Et alors, il y a eu une tentative, après, pour revenir (par exemple, au commencement de ce siècle — je parle des premières années de ce siècle), une tentative pour faire ce qu’on appelait de l’art décoratif, c’est-à-dire essayer de revenir à une vision d’ensemble et de créer, quand on arrangeait une maison, un tout coordonné où les choses étaient à une place donnée parce qu’elles devaient être là, et où chaque objet avait non seulement sa raison d’être mais sa place précise et ne devait pas être déplacé. On faisait un ensemble, un tout. Alors c’était déjà un peu mieux. On essayait.

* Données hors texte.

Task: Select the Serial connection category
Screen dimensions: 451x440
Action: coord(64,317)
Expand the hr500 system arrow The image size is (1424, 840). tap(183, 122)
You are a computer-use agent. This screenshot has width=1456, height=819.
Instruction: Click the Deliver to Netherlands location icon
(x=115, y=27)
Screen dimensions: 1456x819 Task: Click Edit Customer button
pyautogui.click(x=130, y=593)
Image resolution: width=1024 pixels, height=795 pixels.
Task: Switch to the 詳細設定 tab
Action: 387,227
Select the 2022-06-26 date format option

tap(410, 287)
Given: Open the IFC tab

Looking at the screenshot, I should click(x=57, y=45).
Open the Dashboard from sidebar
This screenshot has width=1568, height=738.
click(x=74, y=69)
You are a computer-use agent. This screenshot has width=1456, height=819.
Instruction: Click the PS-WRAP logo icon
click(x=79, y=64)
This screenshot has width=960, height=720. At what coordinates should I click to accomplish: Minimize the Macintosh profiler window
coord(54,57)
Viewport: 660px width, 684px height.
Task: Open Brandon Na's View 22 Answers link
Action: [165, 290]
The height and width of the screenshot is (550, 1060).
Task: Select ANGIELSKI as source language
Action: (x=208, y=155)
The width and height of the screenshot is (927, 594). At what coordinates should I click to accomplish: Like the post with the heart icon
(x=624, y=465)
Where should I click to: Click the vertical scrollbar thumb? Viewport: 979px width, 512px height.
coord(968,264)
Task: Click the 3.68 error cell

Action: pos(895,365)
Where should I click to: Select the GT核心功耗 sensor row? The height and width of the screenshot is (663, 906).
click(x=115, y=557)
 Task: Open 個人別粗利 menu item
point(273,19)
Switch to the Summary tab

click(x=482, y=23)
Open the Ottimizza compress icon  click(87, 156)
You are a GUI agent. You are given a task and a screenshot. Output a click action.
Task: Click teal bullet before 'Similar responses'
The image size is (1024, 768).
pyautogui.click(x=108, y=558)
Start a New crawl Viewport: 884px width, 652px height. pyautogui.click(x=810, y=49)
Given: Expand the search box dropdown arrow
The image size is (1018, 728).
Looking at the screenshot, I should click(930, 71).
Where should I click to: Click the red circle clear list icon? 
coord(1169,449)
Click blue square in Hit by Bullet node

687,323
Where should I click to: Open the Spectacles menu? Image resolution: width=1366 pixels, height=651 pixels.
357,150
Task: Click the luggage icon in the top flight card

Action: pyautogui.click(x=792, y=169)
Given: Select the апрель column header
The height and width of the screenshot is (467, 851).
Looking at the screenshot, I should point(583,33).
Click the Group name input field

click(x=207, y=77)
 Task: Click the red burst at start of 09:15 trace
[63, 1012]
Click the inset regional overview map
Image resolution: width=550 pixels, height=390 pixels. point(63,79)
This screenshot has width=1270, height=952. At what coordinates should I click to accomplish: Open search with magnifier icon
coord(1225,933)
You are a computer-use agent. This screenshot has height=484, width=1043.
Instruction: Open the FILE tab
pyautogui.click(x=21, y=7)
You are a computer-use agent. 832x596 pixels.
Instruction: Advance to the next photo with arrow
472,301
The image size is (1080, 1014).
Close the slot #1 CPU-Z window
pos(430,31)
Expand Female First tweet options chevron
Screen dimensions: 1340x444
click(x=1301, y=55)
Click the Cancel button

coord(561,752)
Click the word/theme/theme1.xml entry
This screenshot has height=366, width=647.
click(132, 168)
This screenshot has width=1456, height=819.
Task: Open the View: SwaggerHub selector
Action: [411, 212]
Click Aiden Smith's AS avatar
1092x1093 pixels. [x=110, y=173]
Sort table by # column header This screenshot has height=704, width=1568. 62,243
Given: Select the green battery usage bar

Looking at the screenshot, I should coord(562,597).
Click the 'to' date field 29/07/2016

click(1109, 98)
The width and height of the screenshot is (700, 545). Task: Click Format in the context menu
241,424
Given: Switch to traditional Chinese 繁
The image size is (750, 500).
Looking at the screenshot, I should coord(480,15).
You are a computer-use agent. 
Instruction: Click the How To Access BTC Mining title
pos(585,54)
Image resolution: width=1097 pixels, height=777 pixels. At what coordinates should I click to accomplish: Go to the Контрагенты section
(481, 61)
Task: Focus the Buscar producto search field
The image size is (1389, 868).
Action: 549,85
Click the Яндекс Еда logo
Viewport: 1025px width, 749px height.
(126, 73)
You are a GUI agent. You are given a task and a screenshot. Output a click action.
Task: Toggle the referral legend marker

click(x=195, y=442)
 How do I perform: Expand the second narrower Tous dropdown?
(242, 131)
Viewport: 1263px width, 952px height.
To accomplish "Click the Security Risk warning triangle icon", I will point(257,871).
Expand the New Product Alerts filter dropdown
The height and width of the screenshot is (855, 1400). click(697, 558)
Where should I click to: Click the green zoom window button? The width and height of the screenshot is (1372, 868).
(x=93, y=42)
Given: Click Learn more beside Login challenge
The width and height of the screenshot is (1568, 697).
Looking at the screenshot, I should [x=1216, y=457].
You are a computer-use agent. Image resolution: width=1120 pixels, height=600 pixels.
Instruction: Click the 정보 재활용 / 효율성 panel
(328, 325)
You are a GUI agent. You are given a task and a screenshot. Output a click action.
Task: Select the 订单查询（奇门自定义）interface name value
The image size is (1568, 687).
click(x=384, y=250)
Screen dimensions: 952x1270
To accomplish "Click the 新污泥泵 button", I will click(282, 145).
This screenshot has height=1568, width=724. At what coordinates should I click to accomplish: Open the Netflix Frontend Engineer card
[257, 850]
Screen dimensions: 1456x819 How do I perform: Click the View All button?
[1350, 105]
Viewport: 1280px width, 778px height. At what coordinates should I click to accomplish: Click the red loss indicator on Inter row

Ici (en Inde), c’est tout à fait différent, parce qu’il y a une tradition d’art qui est restée, tout le pays est plein de créations qui ont été faites au beau moment de l’histoire artistique du pays. On vit là-dedans. On a très peu subi le contrecoup de ce qui s’est passé dans le reste du monde, surtout en Europe. Il n’y a que les parties de l’Inde un peu trop anglicisées qui ont perdu le sens de la beauté — il y a certaines écoles de Bombay, des écoles d’artistes qui sont effroyables. Et puis, il y a eu cette tentative de l’École de Calcutta pour ressusciter l’art indien, mais c’est seulement à une toute petite échelle. Au point de vue de l’art, ce que vous avez le plus à votre portée, ce sont les vieilles créations, les vieux temples, les vieilles peintures. Tout cela était très bien. Et cela avait été fait pour exprimer une foi. Et c’était fait justement avec le sens de l’ensemble, pas du désordre.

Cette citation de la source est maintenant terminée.